Alternative D seems prudent, but ignores a critical constraint: the security team requires compliance before Sunday, and waiting for the window would miss the deadline. Additionally, creating a remediation task is not a maintenance operation that requires a window; it schedules deployments managed by Azure Policy itself, which respects VM states.

Alternative A describes an action that does not have the described effect: changing enforcementMode does not trigger retroactive reevaluation of existing resources. Alternative C (deleting and recreating the assignment) does not transform existing resources into "new" ones for DeployIfNotExists evaluation purposes.


Answer Key β€” Scenario 3​

Answer: B

The scenario describes a behavior of logging without blocking: accounts are created successfully and appear as non-compliant in the dashboard. This pattern is the signature of the Audit effect. If the effect were Deny, creation would be rejected with an error. The root cause is that the TLS policy within the initiative is configured with Audit effect, not Deny.

The exclusion in rg-storage-legacy is the irrelevant information inserted purposely. It appears visibly in the code block and may attract diagnosis to alternative A, but the behavior is occurring in rg-storage-new, which is not in the notScopes list. The exclusion has no relation to the problem.

Alternative C is technically false: initiatives support policies with any effect, including Deny. Alternative D is also false: enforcementMode Default does not interfere with individual policy effects within an initiative; it controls whether the assignment as a whole blocks or not, and Default means blocking is active.

The most dangerous distractor is A, because it leads the administrator to investigate scope inheritance and exclusions, consuming time and deviating from the real problem, which lies in the policy definition itself.


Answer Key β€” Scenario 4​

Answer: B

The correct sequence is 3, 2, 5, 1, 4, which represents a progressive diagnosis from broadest to most specific:

Step 3 confirms that the assignment exists and is active in the expected scope. Without this, all other steps are irrelevant.

Step 2 validates that the configured effect is actually Modify. An error in the policy definition may make the observed behavior expected, not a problem.

Step 5 verifies if the resource type is covered by the if condition. A tag policy may have conditions that exclude certain resource types.
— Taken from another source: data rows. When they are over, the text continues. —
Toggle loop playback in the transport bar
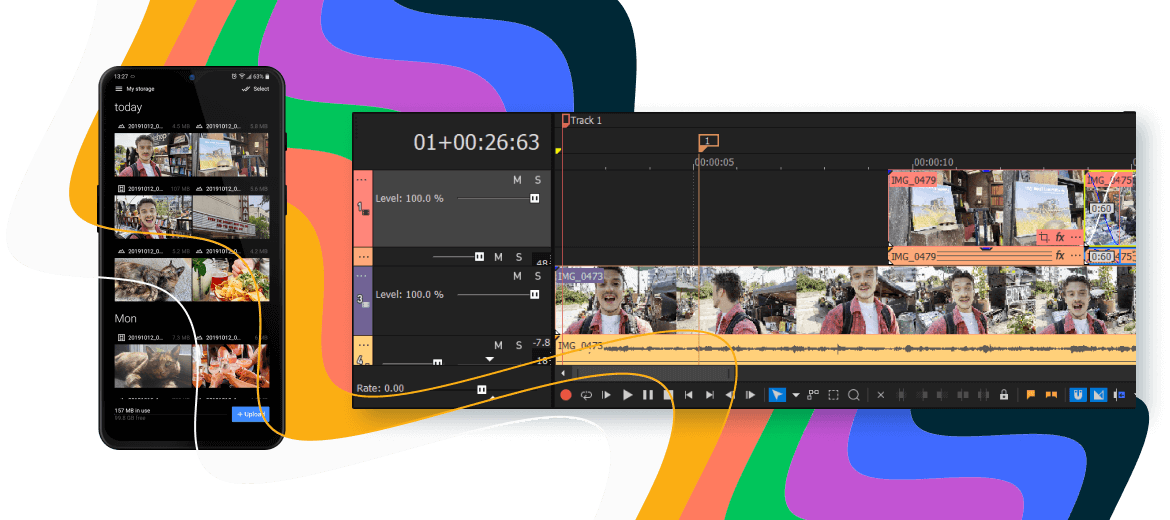Image resolution: width=1170 pixels, height=520 pixels. [x=586, y=395]
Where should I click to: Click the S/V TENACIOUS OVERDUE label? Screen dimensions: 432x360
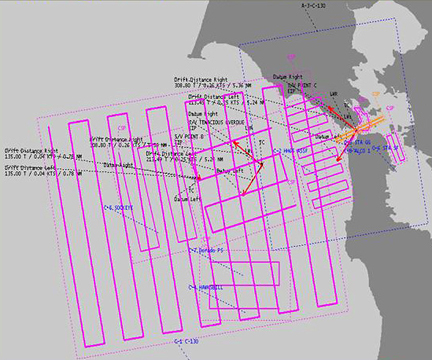point(216,122)
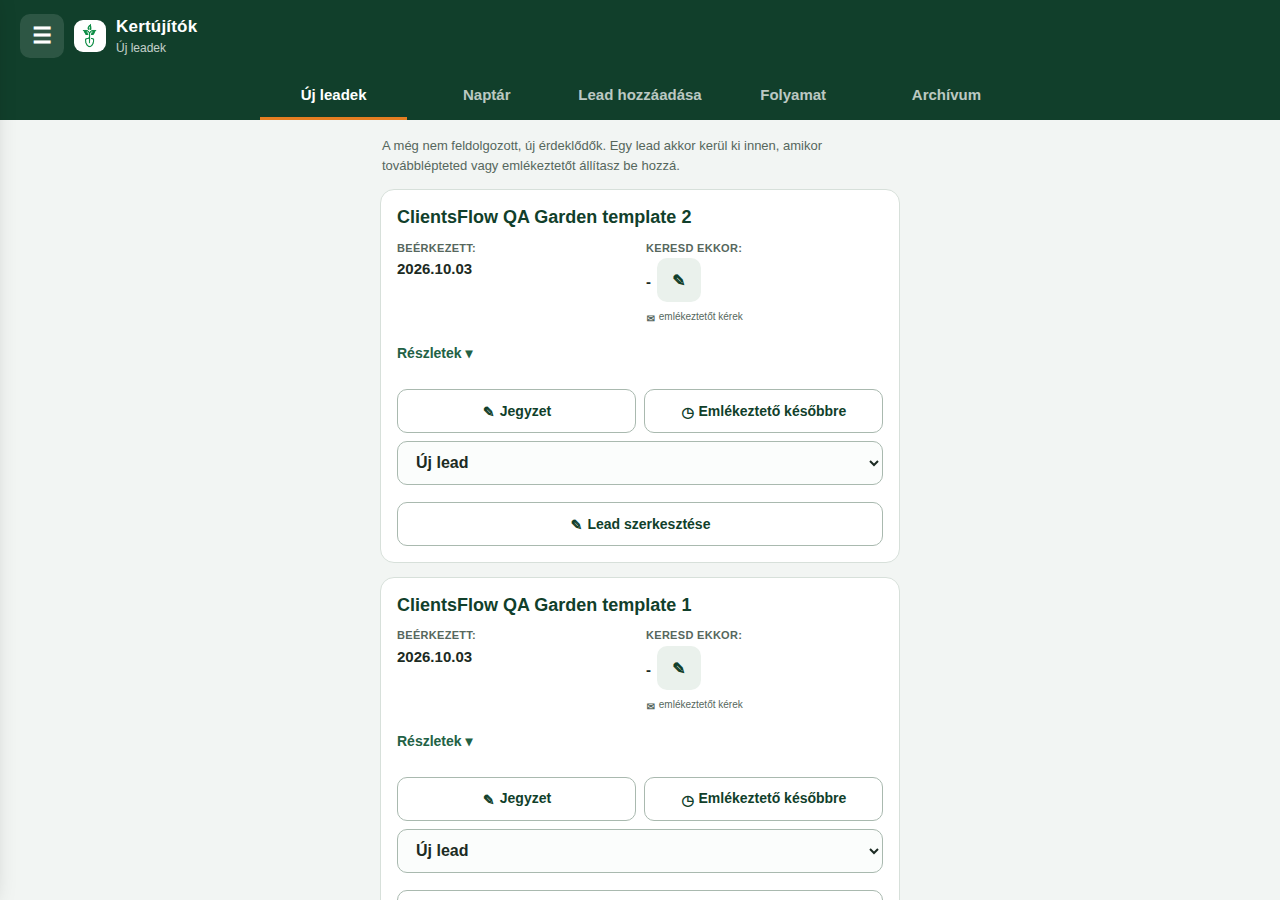Edit callback date pencil for template 2
1280x900 pixels.
point(679,280)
Step 1 checks the managed identity. The Modify effect requires that the managed identity associated with the assignment has the Contributor role (or equivalent) in scope to be able to modify resources. Without this permission, the policy evaluates but cannot execute the modification.

Step 4 is the final confirmation step: the activity log shows what actually happened during creation, including whether the policy was evaluated, what the result was, and if there was a permission error in the modification attempt.

Sequence A inverts logical order by checking the effect before confirming the assignment exists. Sequence C starts with managed identity permission before confirming that assignment and effect are correct, which wastes investigation on a component that may not even be involved. Sequence D starts with the log, which is valid for confirmation, but inefficient as a first step when it's still unknown if the assignment exists.


Troubleshooting Tree: Implement and manage Azure Policy​

100%
Scroll para zoom Β· Arraste para mover Β· πŸ“± Pinch para zoom no celular

Legend:

ColorMeaning
Dark blueInitial symptom (entry point)
BlueDiagnostic question
RedIdentified cause
GreenRecommended action or resolution
OrangeIntermediate verification or validation

When facing a real Azure Policy problem, start at the root node and answer each question based on what you can observe directly: does the assignment exist? Is the enforcement mode correct? Does the configured effect correspond to the expected behavior? Each answer closes a path and directs to the next level of investigation. The goal is to reach a red cause-identified node through the fewest possible steps, avoiding premature corrective actions before confirming the diagnosis.